### Work instruction
For the data below, restate word for word only the lines from the line containing "Follow on Facebook (458, 1918)" through the line containing "External Candidate Info", both ends included.

BEGIN Listed records

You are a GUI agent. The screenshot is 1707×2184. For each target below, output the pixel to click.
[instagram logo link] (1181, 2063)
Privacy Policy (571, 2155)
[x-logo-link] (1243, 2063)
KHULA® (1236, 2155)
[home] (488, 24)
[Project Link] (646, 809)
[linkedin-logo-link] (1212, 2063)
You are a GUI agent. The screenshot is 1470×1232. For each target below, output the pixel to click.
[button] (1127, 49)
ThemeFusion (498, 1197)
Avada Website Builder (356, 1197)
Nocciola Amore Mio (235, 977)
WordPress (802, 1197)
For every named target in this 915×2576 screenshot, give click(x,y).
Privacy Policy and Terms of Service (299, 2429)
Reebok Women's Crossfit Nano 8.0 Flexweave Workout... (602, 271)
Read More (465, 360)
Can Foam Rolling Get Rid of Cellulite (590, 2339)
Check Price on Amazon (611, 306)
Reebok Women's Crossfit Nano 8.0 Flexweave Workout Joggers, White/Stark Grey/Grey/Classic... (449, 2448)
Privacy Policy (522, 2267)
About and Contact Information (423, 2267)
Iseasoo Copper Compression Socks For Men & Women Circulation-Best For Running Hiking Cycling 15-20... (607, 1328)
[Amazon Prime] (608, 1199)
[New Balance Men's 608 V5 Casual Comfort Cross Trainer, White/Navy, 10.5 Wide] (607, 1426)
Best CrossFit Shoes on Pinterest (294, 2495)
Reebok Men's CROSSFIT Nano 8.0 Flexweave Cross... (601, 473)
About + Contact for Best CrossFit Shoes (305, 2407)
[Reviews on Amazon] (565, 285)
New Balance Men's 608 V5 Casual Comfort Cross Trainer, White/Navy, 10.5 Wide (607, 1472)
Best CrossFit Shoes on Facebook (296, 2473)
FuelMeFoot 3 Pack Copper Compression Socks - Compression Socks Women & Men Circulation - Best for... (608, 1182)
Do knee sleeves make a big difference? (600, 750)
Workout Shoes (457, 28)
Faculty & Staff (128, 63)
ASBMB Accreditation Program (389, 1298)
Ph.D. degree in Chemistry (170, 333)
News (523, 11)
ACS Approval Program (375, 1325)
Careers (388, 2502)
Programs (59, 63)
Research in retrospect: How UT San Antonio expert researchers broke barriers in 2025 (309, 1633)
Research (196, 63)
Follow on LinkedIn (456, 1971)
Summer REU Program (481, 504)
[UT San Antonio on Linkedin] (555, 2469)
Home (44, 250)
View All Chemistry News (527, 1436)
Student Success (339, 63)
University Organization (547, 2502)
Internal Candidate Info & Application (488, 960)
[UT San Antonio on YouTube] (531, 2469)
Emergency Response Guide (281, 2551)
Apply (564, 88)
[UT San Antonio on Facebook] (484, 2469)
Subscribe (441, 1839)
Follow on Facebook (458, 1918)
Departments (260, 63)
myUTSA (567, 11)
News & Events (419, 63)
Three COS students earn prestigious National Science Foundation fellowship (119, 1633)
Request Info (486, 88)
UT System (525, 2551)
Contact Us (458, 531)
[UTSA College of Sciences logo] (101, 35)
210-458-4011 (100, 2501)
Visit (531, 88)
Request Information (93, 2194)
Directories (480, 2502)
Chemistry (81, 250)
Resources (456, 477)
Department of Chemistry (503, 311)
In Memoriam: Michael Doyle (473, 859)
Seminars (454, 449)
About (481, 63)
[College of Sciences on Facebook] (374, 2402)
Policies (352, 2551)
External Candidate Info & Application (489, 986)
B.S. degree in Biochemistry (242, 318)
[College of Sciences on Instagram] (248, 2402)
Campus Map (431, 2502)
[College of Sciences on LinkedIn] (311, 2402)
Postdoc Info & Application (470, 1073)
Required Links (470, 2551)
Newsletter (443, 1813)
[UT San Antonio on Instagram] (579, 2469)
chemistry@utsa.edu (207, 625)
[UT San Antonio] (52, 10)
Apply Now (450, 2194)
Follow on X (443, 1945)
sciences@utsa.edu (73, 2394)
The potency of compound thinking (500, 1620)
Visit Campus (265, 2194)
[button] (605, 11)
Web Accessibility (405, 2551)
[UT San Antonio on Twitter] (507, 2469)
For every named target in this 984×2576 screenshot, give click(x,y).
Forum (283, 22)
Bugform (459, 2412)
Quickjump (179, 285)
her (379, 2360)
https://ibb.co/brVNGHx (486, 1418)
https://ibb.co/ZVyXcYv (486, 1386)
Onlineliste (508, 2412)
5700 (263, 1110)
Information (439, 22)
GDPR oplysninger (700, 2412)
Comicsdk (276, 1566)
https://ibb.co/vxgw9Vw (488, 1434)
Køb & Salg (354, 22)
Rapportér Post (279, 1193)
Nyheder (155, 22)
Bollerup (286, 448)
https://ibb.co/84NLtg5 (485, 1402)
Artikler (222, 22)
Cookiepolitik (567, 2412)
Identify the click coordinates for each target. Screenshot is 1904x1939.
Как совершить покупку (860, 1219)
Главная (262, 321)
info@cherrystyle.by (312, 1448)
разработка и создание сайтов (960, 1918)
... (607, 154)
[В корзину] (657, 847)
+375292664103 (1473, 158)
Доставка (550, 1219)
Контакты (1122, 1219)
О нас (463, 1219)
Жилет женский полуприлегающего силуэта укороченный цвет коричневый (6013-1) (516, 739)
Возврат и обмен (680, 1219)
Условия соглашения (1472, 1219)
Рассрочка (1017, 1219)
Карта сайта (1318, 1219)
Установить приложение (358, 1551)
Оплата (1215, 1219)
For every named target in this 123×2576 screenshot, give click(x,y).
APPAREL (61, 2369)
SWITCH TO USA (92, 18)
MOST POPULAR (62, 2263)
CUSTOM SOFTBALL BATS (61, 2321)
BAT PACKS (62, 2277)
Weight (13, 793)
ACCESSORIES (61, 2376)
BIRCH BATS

END Listed records

### Response to this exercise
Follow on Facebook (458, 1918)
Departments (260, 63)
myUTSA (567, 11)
News & Events (419, 63)
Three COS students earn prestigious National Science Foundation fellowship (119, 1633)
Request Info (486, 88)
UT System (525, 2551)
Contact Us (458, 531)
[UTSA College of Sciences logo] (101, 35)
210-458-4011 (100, 2501)
Visit (531, 88)
Request Information (93, 2194)
Directories (480, 2502)
Chemistry (81, 250)
Resources (456, 477)
Department of Chemistry (503, 311)
In Memoriam: Michael Doyle (473, 859)
Seminars (454, 449)
About (481, 63)
[College of Sciences on Facebook] (374, 2402)
Policies (352, 2551)
External Candidate Info & Application (489, 986)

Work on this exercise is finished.